■ Required work ■
Below are entries; output exactly the lines from the one with "do you want" to the one with "Given: Open dianadanielleb", both included, and nothing else.

■ Entries shown ■
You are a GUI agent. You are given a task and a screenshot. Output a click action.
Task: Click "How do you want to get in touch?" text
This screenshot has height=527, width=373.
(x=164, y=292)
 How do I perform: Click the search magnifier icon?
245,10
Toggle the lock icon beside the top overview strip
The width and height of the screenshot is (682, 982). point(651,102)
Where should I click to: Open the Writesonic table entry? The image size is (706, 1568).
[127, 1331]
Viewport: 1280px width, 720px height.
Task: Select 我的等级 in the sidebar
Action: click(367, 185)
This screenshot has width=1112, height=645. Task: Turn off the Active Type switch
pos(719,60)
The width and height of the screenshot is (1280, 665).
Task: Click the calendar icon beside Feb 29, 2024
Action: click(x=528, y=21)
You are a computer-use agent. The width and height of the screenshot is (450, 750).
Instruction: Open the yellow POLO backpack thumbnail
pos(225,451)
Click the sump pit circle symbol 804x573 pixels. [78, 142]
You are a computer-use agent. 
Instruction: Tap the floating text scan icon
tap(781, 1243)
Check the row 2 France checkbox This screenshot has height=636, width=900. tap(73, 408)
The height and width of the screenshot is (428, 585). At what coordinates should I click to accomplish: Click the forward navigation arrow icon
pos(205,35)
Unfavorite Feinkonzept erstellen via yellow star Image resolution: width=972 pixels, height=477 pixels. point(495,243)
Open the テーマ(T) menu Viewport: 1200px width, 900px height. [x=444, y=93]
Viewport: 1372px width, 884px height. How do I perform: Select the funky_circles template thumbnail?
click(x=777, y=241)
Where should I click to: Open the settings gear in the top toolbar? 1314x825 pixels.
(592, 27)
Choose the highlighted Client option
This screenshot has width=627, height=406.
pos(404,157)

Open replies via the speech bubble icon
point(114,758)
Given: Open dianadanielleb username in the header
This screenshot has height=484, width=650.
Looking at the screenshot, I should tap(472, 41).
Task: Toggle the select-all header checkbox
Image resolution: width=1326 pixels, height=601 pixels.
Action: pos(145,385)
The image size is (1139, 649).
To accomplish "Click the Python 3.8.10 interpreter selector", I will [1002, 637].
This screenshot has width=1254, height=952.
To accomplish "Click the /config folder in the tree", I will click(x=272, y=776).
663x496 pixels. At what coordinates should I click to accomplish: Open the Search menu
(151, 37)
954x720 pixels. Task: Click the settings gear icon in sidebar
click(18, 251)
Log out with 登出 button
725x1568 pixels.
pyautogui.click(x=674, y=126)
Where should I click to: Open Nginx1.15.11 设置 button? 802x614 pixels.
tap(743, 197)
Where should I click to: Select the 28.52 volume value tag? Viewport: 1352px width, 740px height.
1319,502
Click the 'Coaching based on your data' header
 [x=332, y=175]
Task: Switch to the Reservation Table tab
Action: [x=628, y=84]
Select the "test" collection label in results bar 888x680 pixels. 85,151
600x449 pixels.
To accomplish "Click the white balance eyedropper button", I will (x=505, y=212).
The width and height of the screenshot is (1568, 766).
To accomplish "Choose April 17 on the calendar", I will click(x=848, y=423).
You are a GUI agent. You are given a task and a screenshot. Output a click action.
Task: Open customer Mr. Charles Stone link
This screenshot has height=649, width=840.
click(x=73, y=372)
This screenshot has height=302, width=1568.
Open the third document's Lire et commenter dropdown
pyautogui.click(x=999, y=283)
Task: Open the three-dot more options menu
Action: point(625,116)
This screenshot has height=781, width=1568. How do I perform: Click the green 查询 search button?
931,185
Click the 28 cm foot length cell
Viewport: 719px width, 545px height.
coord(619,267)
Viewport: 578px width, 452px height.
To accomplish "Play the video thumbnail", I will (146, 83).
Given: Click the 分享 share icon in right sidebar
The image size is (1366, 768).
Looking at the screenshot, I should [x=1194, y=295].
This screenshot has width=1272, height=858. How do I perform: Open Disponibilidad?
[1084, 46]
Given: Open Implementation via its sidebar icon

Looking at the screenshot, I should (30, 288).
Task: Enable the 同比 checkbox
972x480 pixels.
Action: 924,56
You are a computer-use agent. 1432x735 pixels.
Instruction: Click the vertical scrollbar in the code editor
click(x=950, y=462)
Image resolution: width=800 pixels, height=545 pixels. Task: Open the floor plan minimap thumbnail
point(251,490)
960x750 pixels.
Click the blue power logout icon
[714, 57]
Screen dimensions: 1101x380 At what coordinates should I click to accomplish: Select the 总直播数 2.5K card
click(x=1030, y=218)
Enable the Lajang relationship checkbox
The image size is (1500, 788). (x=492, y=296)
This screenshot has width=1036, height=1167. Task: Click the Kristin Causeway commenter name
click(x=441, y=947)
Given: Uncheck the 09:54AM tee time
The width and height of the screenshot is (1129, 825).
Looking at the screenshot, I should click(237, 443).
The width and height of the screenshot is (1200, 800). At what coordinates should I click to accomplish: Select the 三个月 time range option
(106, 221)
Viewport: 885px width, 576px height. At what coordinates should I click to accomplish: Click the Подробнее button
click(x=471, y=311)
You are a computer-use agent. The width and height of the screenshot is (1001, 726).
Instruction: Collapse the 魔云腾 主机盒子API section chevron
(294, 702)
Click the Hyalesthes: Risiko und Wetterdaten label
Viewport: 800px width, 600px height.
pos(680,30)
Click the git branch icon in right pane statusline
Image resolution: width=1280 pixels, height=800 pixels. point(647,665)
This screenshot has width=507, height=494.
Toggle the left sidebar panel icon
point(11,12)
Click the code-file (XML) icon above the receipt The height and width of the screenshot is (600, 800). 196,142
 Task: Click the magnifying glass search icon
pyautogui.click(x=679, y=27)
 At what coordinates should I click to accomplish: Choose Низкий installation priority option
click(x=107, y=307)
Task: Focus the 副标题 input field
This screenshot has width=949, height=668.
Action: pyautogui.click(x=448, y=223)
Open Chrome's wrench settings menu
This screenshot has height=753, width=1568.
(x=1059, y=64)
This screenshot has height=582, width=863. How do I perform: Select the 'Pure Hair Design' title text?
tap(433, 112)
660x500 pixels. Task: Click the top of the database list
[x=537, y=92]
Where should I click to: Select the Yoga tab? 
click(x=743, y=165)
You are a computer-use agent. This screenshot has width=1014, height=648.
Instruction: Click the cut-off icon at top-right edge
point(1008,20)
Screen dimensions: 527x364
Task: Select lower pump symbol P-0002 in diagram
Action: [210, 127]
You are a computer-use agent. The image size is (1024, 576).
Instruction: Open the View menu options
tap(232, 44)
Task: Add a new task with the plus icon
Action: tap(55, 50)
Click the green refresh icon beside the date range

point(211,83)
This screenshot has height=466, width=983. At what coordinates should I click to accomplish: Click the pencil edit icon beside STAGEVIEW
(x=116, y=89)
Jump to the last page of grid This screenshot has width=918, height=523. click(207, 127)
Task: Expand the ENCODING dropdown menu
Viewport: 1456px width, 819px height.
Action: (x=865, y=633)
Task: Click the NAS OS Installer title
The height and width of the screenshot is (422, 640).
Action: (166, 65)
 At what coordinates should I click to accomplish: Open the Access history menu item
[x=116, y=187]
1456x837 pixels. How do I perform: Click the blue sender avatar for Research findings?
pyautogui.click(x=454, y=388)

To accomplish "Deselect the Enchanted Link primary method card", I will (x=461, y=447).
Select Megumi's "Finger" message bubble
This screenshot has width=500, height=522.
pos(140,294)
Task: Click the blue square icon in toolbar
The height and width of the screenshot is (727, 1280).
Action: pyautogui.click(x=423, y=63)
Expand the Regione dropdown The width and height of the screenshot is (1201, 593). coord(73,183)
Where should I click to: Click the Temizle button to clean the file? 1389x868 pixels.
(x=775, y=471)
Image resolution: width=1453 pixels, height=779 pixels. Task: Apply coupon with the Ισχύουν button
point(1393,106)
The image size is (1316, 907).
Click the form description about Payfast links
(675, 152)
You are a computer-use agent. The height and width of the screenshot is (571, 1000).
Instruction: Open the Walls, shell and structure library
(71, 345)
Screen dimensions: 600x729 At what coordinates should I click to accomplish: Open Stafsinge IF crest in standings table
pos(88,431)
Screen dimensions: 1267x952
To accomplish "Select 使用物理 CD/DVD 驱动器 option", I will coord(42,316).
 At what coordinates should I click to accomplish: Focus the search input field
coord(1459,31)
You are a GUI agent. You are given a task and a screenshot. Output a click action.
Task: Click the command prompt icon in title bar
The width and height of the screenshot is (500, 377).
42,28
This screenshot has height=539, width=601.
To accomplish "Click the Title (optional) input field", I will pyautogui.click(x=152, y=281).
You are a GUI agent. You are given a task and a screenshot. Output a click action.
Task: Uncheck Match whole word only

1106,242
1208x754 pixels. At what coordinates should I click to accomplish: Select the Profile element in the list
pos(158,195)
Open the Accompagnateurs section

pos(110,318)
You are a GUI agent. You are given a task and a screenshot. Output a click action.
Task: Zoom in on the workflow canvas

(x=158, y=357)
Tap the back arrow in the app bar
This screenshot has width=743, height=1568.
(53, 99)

■ Task output ■
Task: Click "How do you want to get in touch?" text
This screenshot has height=527, width=373.
(x=164, y=292)
 How do I perform: Click the search magnifier icon?
245,10
Toggle the lock icon beside the top overview strip
The width and height of the screenshot is (682, 982). point(651,102)
Where should I click to: Open the Writesonic table entry? The image size is (706, 1568).
[127, 1331]
Viewport: 1280px width, 720px height.
Task: Select 我的等级 in the sidebar
Action: click(367, 185)
This screenshot has width=1112, height=645. Task: Turn off the Active Type switch
pos(719,60)
The width and height of the screenshot is (1280, 665).
Task: Click the calendar icon beside Feb 29, 2024
Action: click(x=528, y=21)
You are a computer-use agent. The width and height of the screenshot is (450, 750).
Instruction: Open the yellow POLO backpack thumbnail
pos(225,451)
Click the sump pit circle symbol 804x573 pixels. [78, 142]
You are a computer-use agent. 
Instruction: Tap the floating text scan icon
tap(781, 1243)
Check the row 2 France checkbox This screenshot has height=636, width=900. tap(73, 408)
The height and width of the screenshot is (428, 585). At what coordinates should I click to accomplish: Click the forward navigation arrow icon
pos(205,35)
Unfavorite Feinkonzept erstellen via yellow star Image resolution: width=972 pixels, height=477 pixels. point(495,243)
Open the テーマ(T) menu Viewport: 1200px width, 900px height. [x=444, y=93]
Viewport: 1372px width, 884px height. How do I perform: Select the funky_circles template thumbnail?
click(x=777, y=241)
Where should I click to: Open the settings gear in the top toolbar? 1314x825 pixels.
(592, 27)
Choose the highlighted Client option
This screenshot has width=627, height=406.
pos(404,157)

Open replies via the speech bubble icon
point(114,758)
Given: Open dianadanielleb username in the header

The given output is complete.